### The exercise
In the data below, edit everything from the line containing "How do I perform: Click the 20대" down to the line containing "click(x=438, y=318)" by changing "embed code icon" to "share link icon" and leaving the rest unchanged. Return only those lines.
-- begin Extracted material --
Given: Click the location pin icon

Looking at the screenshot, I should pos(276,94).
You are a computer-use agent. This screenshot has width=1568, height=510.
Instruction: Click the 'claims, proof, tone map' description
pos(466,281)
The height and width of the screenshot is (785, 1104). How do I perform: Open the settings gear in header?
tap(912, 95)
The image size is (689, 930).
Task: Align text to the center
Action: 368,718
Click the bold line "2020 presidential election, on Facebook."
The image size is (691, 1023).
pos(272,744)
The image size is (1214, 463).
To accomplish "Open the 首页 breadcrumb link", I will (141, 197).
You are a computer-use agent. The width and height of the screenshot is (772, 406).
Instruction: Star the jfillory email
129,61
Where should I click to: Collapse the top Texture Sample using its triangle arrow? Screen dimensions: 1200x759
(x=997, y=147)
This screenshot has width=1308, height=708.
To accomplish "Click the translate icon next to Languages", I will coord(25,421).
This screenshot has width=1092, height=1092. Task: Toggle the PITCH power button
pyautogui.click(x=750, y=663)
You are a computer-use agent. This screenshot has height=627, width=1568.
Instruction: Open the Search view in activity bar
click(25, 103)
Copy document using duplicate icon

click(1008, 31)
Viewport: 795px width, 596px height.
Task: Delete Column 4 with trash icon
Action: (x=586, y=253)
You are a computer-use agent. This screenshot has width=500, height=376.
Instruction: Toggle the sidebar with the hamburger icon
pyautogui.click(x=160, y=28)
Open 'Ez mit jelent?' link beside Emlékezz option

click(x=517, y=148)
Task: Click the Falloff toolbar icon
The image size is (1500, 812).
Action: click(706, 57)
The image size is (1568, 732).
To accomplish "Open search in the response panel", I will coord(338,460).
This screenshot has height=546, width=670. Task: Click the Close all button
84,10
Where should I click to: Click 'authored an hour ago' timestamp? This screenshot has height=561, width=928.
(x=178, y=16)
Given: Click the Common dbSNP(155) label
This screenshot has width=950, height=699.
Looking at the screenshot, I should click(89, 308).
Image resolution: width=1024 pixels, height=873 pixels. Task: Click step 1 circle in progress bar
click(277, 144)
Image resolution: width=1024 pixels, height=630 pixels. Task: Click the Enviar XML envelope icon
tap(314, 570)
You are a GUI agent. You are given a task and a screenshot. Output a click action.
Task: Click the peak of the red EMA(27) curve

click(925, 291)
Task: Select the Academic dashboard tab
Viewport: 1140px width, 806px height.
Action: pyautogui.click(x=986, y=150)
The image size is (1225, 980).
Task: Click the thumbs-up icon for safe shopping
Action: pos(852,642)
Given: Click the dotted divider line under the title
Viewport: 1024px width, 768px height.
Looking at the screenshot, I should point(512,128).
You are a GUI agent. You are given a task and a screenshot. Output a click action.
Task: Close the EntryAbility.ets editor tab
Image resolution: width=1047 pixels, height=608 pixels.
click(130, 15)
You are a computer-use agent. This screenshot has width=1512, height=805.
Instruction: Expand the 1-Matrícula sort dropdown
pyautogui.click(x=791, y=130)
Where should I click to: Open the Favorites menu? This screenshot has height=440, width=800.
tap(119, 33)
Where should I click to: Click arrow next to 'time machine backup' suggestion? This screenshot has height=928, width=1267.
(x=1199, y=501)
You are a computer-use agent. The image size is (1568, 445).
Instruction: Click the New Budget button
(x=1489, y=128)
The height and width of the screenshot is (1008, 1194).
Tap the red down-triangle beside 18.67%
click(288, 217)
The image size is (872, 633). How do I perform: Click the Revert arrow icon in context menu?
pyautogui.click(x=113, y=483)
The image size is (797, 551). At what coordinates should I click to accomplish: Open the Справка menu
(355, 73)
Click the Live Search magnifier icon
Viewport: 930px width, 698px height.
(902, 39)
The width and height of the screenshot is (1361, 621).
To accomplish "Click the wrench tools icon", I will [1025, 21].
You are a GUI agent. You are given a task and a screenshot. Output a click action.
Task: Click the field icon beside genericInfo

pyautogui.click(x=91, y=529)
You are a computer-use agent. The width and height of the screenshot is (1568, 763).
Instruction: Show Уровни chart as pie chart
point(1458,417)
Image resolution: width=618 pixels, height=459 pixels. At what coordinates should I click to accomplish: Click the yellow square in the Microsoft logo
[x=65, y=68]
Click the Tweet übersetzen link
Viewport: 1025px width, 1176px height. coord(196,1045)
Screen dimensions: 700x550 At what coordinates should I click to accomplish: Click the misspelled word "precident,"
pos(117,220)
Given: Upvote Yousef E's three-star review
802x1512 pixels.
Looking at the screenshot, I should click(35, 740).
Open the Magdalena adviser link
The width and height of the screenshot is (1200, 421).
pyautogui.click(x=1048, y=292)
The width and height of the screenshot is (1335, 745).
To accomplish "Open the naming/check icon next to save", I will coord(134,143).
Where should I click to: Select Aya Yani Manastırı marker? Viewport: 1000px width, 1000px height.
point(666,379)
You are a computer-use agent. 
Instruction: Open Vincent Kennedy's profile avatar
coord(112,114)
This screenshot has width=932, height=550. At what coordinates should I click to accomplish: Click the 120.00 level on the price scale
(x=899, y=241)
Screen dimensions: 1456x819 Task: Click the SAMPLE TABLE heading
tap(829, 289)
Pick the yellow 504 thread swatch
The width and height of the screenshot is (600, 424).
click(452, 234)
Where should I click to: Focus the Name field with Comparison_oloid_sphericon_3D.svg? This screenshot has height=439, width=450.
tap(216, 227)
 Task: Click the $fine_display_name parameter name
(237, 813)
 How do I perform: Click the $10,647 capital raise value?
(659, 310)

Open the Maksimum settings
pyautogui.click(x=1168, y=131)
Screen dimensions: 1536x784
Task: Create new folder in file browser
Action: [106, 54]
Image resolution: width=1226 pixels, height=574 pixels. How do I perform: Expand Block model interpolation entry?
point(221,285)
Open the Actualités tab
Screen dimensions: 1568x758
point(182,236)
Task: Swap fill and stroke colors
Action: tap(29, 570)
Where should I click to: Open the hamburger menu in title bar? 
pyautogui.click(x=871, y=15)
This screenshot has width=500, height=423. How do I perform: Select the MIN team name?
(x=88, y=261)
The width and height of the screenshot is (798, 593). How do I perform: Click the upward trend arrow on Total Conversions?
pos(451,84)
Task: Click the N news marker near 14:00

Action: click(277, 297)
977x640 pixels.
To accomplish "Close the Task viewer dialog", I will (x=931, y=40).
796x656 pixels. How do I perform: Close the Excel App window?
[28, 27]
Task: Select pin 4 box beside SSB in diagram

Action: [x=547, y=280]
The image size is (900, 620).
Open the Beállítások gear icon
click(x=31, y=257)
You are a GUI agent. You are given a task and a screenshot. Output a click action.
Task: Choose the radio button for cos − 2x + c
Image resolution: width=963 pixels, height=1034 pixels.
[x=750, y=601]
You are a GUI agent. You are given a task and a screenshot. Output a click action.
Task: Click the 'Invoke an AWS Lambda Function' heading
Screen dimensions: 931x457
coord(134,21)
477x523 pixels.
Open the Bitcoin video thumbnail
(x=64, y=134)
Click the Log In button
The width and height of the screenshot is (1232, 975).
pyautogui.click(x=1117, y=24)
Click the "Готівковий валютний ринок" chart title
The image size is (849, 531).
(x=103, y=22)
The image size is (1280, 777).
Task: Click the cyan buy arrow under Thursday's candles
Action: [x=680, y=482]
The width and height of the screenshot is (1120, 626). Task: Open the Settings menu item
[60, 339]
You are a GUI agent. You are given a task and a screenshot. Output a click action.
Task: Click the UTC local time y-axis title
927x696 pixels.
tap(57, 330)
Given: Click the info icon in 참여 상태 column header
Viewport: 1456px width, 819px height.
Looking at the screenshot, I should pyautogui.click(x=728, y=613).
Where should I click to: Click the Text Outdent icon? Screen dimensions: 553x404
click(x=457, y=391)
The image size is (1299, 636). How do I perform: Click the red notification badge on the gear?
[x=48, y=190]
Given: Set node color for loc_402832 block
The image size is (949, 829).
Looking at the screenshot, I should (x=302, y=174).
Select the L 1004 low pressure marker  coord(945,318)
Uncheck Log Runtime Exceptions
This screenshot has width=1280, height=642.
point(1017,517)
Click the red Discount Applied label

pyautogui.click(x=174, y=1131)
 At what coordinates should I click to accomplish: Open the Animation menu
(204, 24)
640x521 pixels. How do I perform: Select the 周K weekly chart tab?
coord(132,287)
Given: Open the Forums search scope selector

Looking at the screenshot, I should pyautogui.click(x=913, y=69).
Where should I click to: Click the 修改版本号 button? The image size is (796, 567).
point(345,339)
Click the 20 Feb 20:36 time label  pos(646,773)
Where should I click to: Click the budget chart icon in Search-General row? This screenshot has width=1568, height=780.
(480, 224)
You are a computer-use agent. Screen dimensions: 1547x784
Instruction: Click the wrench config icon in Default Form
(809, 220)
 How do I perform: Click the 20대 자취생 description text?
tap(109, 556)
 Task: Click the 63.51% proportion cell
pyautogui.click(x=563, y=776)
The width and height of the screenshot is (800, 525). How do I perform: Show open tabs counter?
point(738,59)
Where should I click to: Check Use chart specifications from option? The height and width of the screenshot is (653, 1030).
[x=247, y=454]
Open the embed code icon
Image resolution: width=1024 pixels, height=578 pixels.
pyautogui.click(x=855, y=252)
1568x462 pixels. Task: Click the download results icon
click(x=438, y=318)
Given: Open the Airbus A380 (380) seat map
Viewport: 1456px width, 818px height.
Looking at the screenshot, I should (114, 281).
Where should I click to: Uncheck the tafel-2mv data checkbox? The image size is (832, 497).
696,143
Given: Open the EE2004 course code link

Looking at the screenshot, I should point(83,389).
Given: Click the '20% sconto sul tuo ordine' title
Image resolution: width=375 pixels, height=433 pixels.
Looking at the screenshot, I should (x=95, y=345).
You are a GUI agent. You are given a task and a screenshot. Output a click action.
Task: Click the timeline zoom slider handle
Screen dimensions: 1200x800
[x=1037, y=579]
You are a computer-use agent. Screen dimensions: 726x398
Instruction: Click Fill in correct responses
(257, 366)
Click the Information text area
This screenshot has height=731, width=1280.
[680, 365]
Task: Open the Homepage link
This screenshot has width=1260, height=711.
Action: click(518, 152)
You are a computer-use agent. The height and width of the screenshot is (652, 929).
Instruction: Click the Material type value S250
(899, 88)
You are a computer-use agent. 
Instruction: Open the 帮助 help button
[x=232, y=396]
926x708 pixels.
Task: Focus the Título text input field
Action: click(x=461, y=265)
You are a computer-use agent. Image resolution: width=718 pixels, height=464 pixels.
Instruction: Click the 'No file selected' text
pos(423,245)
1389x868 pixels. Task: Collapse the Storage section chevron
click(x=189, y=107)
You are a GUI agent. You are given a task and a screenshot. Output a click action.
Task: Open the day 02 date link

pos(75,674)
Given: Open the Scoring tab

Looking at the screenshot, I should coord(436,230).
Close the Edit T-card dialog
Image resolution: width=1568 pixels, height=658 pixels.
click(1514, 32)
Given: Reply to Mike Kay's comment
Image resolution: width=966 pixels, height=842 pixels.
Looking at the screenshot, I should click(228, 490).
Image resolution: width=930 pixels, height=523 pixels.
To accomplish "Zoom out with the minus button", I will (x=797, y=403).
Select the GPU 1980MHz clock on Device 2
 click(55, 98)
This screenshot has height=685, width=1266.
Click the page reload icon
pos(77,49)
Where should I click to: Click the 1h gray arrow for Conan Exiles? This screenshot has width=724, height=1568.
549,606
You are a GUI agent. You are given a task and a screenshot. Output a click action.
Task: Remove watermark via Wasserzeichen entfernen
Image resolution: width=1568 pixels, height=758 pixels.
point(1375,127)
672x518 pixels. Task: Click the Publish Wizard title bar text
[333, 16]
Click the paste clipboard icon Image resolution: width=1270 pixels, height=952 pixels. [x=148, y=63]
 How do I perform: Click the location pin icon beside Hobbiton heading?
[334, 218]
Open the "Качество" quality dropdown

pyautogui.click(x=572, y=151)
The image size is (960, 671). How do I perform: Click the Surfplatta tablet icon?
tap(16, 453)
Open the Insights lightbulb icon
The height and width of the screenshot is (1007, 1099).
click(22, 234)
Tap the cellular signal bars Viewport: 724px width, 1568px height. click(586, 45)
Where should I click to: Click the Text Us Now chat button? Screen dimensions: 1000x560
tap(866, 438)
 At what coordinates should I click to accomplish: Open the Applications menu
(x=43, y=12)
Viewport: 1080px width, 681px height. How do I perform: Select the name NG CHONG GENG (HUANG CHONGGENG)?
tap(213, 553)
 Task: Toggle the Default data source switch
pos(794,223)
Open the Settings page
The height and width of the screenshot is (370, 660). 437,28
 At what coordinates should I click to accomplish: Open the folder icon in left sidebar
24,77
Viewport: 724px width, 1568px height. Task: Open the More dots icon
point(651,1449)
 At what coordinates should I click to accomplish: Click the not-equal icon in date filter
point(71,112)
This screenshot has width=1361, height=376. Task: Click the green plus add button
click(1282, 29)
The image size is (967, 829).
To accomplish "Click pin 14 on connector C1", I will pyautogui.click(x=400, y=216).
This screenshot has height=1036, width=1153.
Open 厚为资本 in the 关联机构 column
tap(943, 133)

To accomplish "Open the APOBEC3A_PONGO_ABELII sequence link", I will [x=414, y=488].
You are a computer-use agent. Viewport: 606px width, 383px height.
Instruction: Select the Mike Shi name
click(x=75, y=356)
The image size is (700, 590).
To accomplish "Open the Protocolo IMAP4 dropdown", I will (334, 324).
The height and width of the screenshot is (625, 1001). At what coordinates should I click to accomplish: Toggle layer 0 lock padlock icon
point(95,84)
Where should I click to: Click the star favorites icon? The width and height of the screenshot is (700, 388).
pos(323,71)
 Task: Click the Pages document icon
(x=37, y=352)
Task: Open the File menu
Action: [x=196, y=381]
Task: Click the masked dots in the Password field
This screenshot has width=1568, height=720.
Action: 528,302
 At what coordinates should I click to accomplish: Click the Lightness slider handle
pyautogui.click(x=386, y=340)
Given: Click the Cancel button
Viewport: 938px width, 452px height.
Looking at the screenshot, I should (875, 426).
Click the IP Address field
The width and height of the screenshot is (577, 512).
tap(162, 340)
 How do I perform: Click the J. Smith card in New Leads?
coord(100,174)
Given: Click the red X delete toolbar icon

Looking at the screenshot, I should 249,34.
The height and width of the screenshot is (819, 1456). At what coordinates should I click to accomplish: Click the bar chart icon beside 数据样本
-- end Extracted material --
### Full output
 How do I perform: Click the 20대 자취생 description text?
tap(109, 556)
 Task: Click the 63.51% proportion cell
pyautogui.click(x=563, y=776)
The width and height of the screenshot is (800, 525). How do I perform: Show open tabs counter?
point(738,59)
Where should I click to: Check Use chart specifications from option? The height and width of the screenshot is (653, 1030).
[x=247, y=454]
Open the share link icon
Image resolution: width=1024 pixels, height=578 pixels.
pyautogui.click(x=855, y=252)
1568x462 pixels. Task: Click the download results icon
click(x=438, y=318)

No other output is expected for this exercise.